Start of Passage to read

# Other Aquarium Forums > Equipment and Accessories >  Eheim Classic 2211 external canister filter

## benny

Hi guys,

Just wondering if anyone is interested in Eheim's classic 2211 external canister filter.

We are able to arrange for this filter to be available to our members if there are sufficient interest. Detail specifications can be found here.

In addtion, we are also able to arrange for the custom support/base for this unit.



Estimated price for the unit should be around S$90. Seems like it's priced almost similar to Eheim's 2213 canister filter.

If there are sufficient interest, we will take orders and make arrangements for these to be available to you guys.

Cheers,

----------


## benny

Ok. Looks like there is no interest in this little fella. We'll shelf the plans for this one.

Cheers,

----------


## brianclaw

Wonderful... I just got back from Bangkok and missed this post... What would the voltage for the filter have been? 110V? 220V?

----------


## hjbyeo

Benny, interested ler.

But I have never seen it in person. How small is this unit? Can post pix? Like in comparison to 501?

----------


## benny

All equipment that we explore would be 220V unless otherwise state.

Picture comparison with the Eden 501..... possible. I happen to have both units at the moment. Let me find a digital camera to take some pictures.

Cheers,

----------


## brianclaw

hjbyeo: It's a small canister, quite cute. It's roughly 3/4 the size of the Eheim 2213. I saw it in Bangkok and asked the shop keeper if she would sell me hers, but she declined.

----------


## joe

> Picture comparison with the Eden 501..... possible. I happen to have both units at the moment. Let me find a digital camera to take some pictures.
> 
> Cheers,


hey benny, got the pic for the size comparison?  :Grin:   :Grin:

----------


## benny

> hey benny, got the pic for the size comparison?


Of course..... As promised...

End of Passage to read

| Set task |
Continue the forum thread about the Eheim 2211 canister filter from the point where it stops. The data that follows is separate material and is unrelated to the forum thread.

Start of Data records

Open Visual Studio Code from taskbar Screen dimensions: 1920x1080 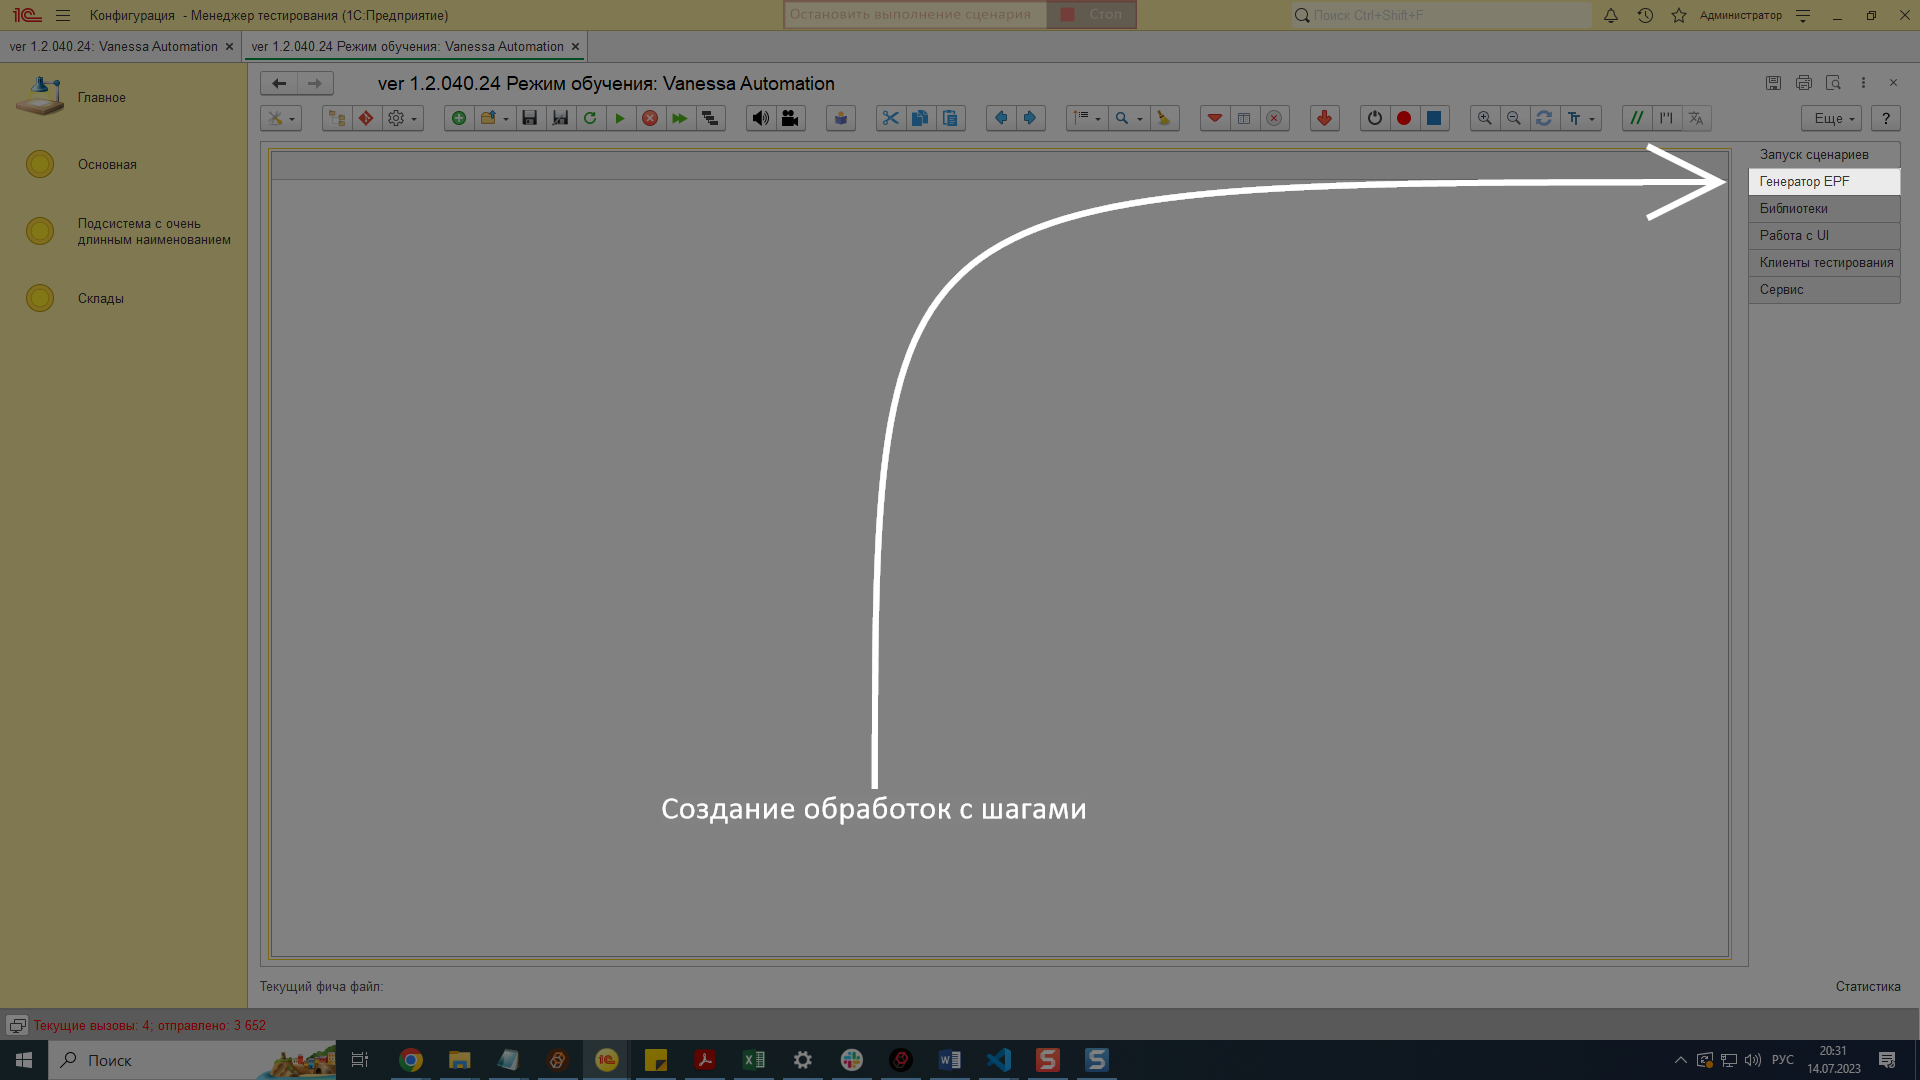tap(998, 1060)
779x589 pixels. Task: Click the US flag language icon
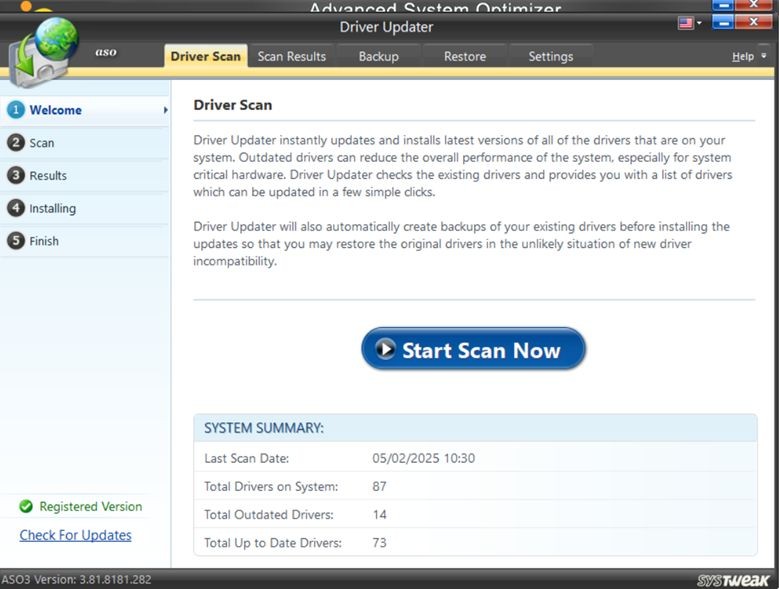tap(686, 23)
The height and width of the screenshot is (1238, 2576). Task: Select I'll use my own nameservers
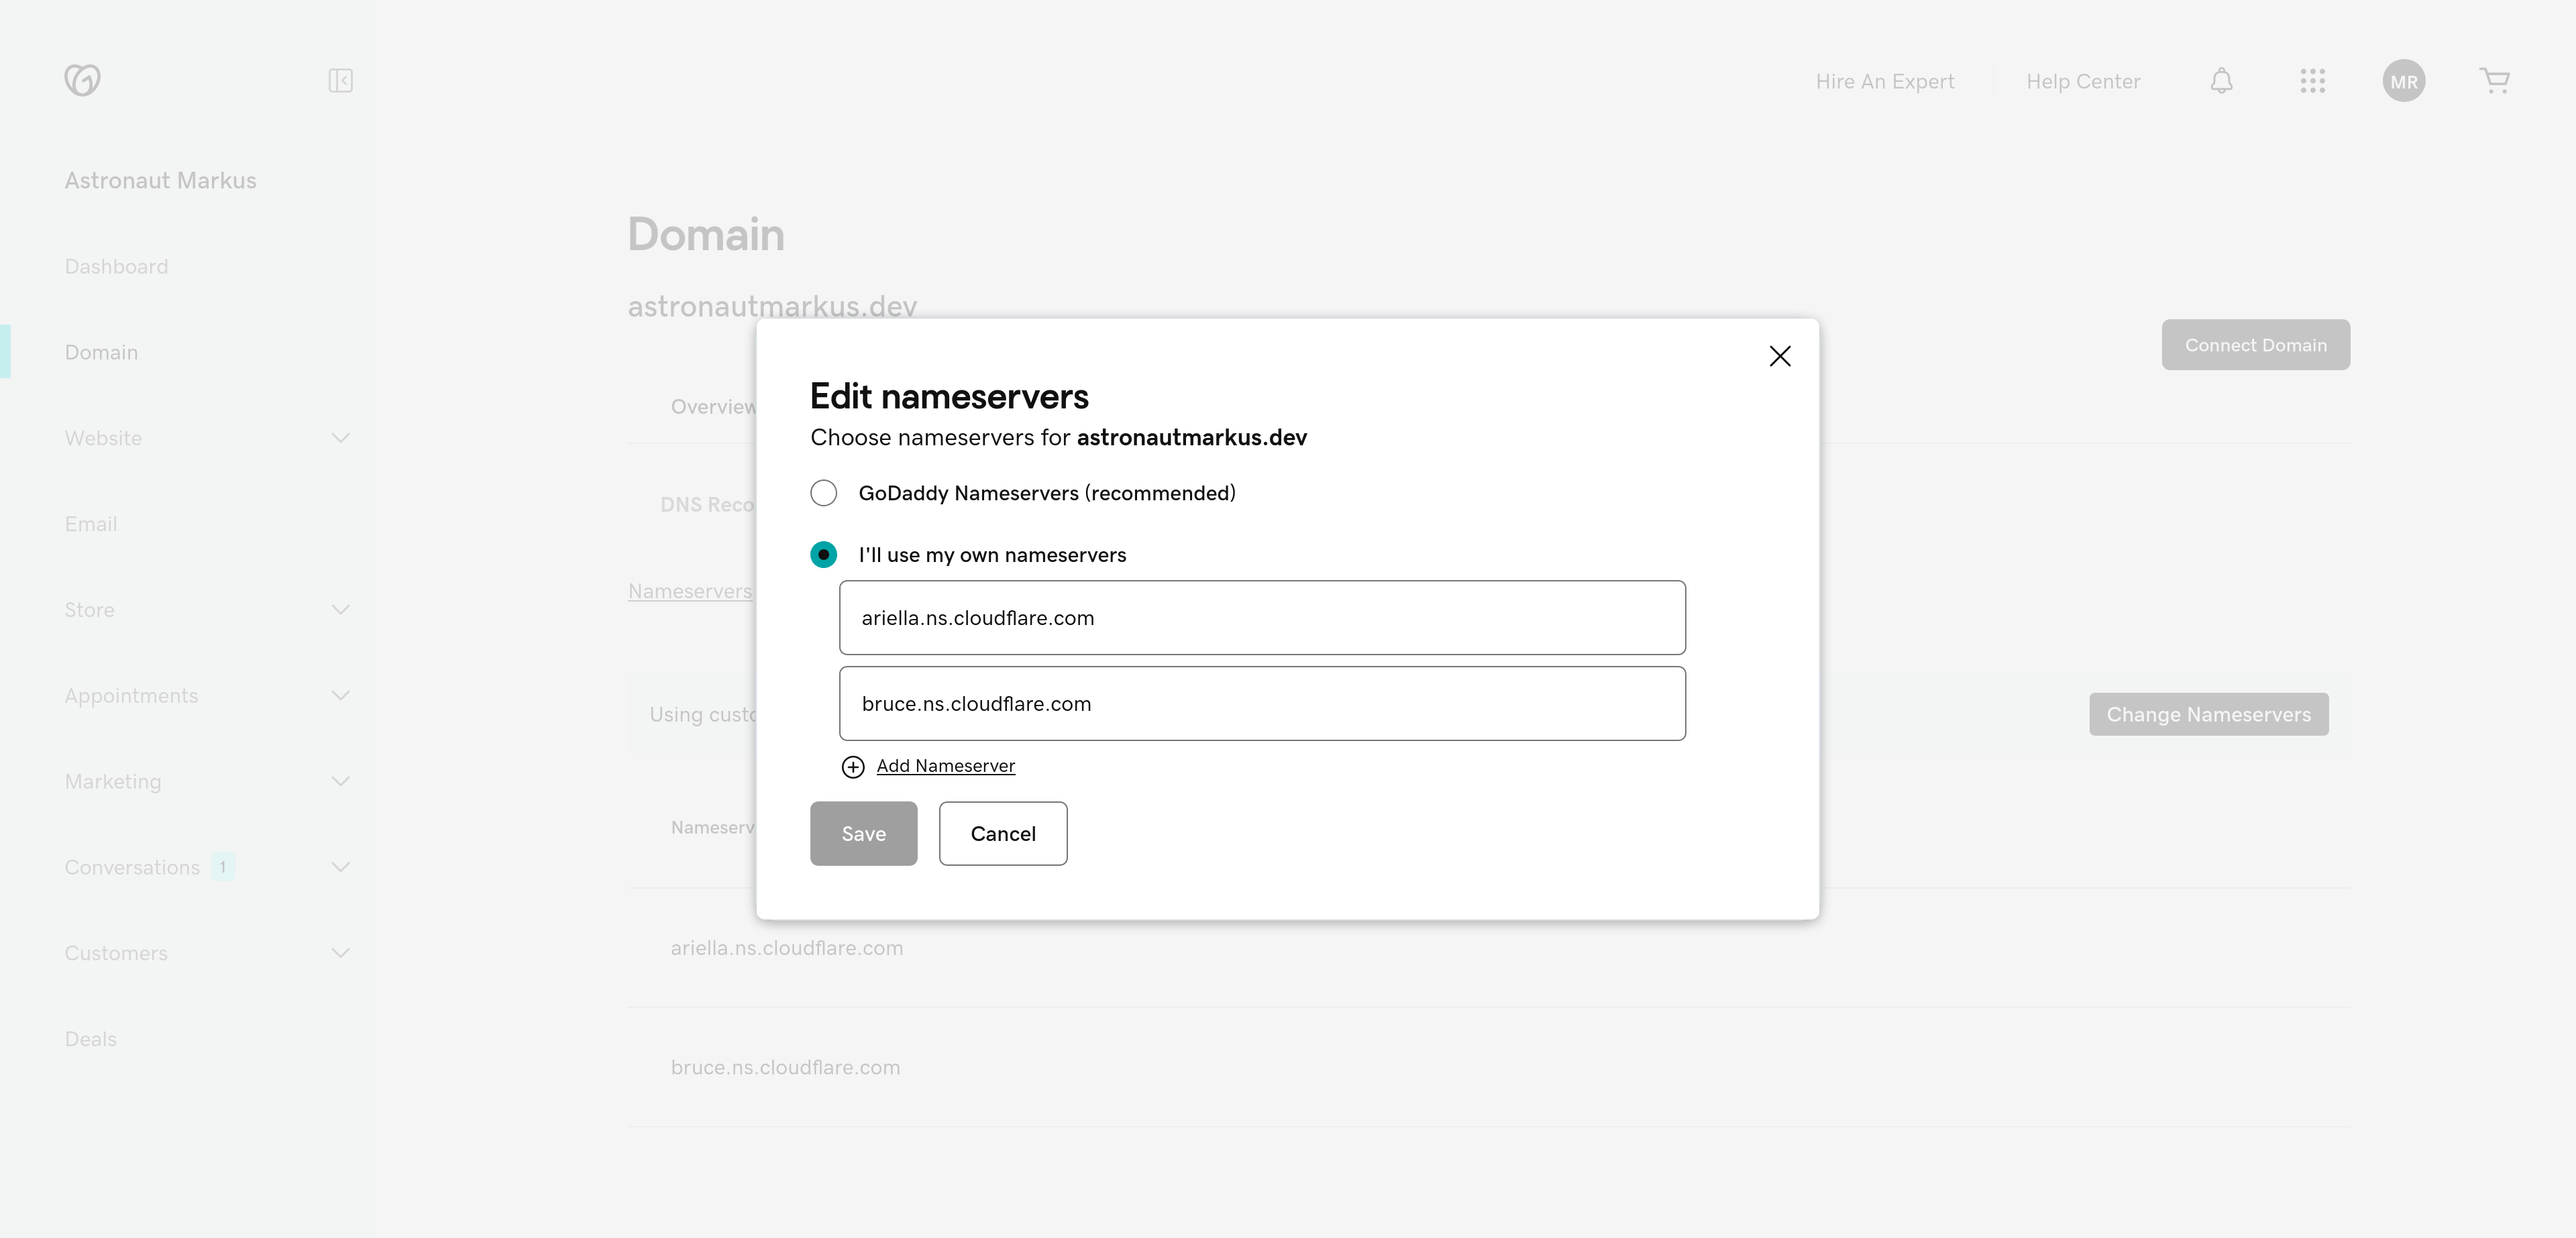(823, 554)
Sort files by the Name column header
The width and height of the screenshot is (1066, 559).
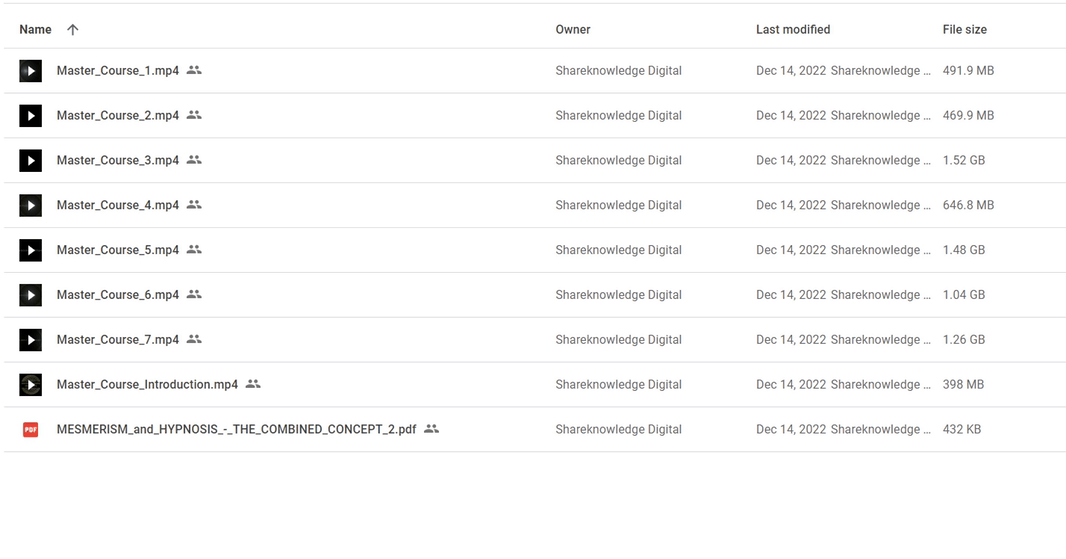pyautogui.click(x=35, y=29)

End of Data records

| Response for this exercise |
Cheers,

----------


## joe

wah looks mighty cute ... what size tubes is the 2211 using? 8/12mm??

----------


## benny

> wah looks mighty cute ... what size tubes is the 2211 using? 8/12mm??


Yes. It's using 9/12 mm on the output. 12/16 mm on the input. Might be selling my unit. Watch for it in Buy/Sell if interested. Too many filters at home.

Cheers,

----------


## hjbyeo

Benny, reserve your unit for me!!!

----------


## joe

A review by another of our local forums  :Grin:   :Grin:  
Eheim 2211 review by Petfrd.com

----------


## benny

> A review by another of our local forums   http://www.petfrd.com/forum/showthread.php?t=18622


Where's the review? 

Cheers,

----------


## joe

Click the link provided  :Smug:   :Smug:

----------


## benny

> Click the link provided


No reviews. Only a few pictures.

----------


## joe

Heheee it says stay tuned for more reviews and updates  :Smile:

----------


## benny

> Heheee it says stay tuned for more reviews and updates


oh...shall we do a review also?  :Grin:  

But seriously, would you be interested to do a review for the Eden 501?

Cheers,

----------


## joe

> But seriously, would you be interested to do a review for the Eden 501?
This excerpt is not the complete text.